The new forums are live and can be found at https://forums.eveonline.com/

EVE Technology Lab

 
  • Topic is locked indefinitely.
 

XML API timing out

Author
Ydnari
Estrale Frontiers
#1 - 2015-04-17 23:01:55 UTC
Seeing various endpoints timing out today after some data received, but apparently not all of it; seeing in my logs:

[Task\UpdateIndustryJobsHistoryTask] INFO Failed to connect to API: Operation timed out after 90000 milliseconds with 880910 bytes received

Previously I had a 30 second timeout configured, I bumped it to 90s but it's not helped.

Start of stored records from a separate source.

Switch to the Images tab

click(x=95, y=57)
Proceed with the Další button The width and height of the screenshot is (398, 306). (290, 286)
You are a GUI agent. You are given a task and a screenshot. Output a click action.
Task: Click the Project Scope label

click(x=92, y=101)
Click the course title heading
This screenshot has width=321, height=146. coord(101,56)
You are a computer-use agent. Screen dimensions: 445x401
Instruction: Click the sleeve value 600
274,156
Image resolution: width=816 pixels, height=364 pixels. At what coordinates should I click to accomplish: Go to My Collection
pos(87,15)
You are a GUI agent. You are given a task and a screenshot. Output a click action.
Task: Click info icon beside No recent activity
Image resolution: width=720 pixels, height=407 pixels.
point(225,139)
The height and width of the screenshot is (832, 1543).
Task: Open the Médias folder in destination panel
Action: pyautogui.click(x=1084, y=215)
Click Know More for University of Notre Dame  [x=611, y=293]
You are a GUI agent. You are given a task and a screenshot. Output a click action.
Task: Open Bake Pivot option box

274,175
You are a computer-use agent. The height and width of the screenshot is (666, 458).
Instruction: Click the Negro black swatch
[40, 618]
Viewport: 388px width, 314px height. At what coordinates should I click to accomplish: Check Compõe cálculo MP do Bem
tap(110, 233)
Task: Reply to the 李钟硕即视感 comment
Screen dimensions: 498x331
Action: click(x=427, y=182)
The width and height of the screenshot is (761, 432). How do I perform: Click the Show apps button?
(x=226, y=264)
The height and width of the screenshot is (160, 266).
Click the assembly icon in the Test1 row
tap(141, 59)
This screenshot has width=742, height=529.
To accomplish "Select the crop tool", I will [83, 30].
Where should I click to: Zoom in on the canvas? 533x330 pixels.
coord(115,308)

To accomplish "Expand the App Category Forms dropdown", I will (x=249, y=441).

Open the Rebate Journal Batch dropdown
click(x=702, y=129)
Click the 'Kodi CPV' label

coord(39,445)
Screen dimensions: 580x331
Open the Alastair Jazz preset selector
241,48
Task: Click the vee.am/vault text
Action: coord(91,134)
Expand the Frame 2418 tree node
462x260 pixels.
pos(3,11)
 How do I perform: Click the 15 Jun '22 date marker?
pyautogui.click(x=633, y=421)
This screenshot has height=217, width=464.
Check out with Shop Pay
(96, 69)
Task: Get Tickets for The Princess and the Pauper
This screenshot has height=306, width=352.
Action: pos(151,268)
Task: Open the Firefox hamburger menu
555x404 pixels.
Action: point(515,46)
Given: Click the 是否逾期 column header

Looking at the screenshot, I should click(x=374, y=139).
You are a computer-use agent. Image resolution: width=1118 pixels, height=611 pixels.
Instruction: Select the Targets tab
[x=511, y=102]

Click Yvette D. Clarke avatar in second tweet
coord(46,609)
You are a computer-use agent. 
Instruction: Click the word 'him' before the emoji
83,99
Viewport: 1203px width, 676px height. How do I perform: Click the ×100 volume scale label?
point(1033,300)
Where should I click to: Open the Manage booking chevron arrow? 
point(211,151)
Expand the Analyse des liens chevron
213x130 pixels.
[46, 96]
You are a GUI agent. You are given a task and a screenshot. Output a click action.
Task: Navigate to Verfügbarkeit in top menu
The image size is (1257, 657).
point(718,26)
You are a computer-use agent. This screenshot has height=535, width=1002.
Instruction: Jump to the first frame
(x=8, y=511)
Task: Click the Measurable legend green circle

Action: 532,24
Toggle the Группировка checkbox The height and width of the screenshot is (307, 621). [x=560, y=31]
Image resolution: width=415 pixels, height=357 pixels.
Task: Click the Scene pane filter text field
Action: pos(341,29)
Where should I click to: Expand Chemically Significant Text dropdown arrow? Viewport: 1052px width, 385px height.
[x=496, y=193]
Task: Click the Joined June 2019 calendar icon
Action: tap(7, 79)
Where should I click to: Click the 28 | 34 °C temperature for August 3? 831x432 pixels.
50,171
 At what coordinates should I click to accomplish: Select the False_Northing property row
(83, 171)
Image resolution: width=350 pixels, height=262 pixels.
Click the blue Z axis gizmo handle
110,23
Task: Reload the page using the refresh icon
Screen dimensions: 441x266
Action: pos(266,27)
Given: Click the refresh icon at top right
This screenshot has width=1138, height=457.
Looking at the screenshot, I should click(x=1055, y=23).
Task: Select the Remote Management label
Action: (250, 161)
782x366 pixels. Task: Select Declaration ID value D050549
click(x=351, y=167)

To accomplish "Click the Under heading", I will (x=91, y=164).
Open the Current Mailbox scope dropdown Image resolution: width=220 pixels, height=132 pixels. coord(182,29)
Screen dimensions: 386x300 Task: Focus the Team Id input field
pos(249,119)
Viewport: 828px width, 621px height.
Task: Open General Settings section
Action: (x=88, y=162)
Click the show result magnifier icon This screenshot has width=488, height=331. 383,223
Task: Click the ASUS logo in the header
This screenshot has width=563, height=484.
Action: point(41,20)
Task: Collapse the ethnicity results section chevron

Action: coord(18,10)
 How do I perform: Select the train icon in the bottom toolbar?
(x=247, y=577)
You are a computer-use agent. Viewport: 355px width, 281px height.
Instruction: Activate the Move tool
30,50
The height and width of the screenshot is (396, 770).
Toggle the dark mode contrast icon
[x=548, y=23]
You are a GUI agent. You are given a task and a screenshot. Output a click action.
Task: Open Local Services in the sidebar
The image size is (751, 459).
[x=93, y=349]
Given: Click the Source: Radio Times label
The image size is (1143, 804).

Endpoints I can see in the logs are alliances, jobs history, active industry jobs. notifications, character sheets - so it's not all large ones.

--

salacious necrosis
Garoun Investment Bank
Gallente Federation
#2 - 2015-04-18 03:30:19 UTC
Can you report what time you saw this? I show exactly three timeouts in my logs today around 12:47 EDT today. Otherwise, my logs are clean.

Use EveKit ! - Tools for EVE Online 3rd party development

Ydnari
Estrale Frontiers
#3 - 2015-04-18 12:55:22 UTC
Logs here:

http://pastebin.com/raw.php?i=VYCmVKck

These logs go back to 2014 there's the odd few here and then, but from 2015-04-16T13:51:32+00:00 onwards there's a whole load of this new one

They all have some data received but then end with a timeout - normally if there's a network problem then it's 0 bytes received.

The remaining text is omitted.